TODO: Fix the TODOs
One of the apps I work on contained 29 TODO comments. This is a problem because with so many loose ends lingering on in the code, newly introduced TODOs simply get lost in the noise and never get fixed. In fact, some of those 29 TODOs dated back to 2005.
So this afternoon, two of us decided to take a look at each of those 29 issues. We found a room with a projector, fired up IDEA, and analyzed every TODO. In about an hour, we eliminated almost every issue. We generated change requests for each of the remaining 5 or so TODOs, and will fix those tomorrow.
I am simply amazed we never got around to doing this sooner. We’ve been looking at this noise for years now, and it ended up taking an hour to eliminate most of the problems. It might take another few hours tomorrow for the “hard cases”, but that’s time well spent.
Next up?

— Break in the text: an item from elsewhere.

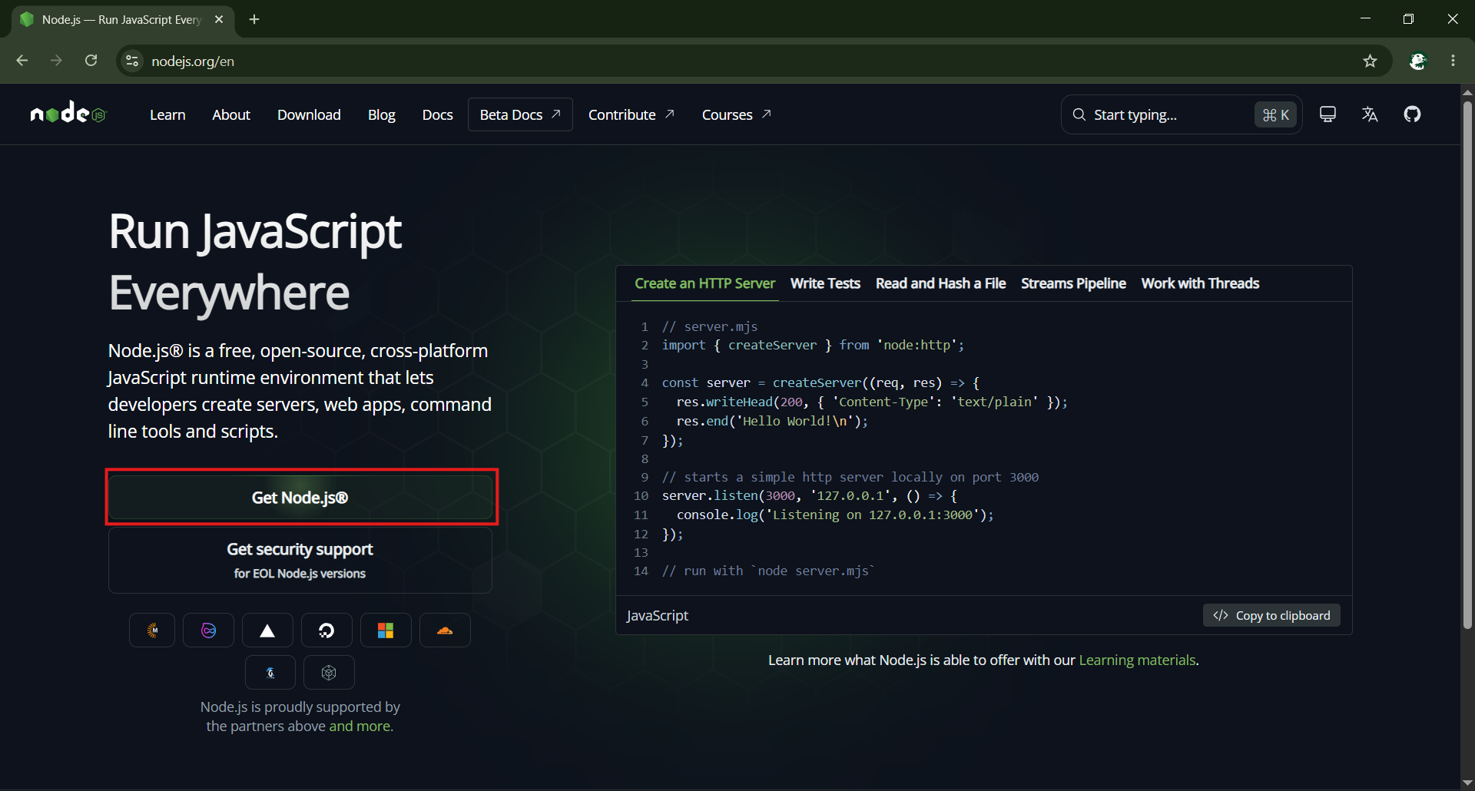Select the Streams Pipeline tab
1475x791 pixels.
point(1073,283)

I think we have some nagging errors in the application server log files. These bogus errors, warnings, and overly chatty log statements must all die.
Advice
- Don’t let your TODOs, broken tests, and cluttered log files fester. Resolve the problems as soon as possible. (for the record, our tests always pass 100% on this project)
- Once you get to a clean slate, keep it clean. TODOs are fine for quick fixes and temporary workarounds, but make a concerted effort to resolve the TODOs as soon as possible. A lot of small, minor improvements are easier to deal with than one massive cleanup effort down the road.
- Noise masks true problems. If your IDE and log files flood you with false warnings, you will fail to notice really important issues.
I’m about at the point where I’m willing to forbid we use TODO comments at all. There’s nothing worse than running across a TODO that no longer makes sense, or worse it’s been fixed, but the TODO for it remains. I’d like to state, either do it right the first time, and skip the TODO or don’t change the code. Too draconian, I’m sure, with production point releases and “quick fixes” going out all too often. Your scenario is a rare one. In my experience, I’ve never heard of it being done before. We’ve never even considered pulling the code aside and fixing our tech debt in one fell swoop. Too bad for us.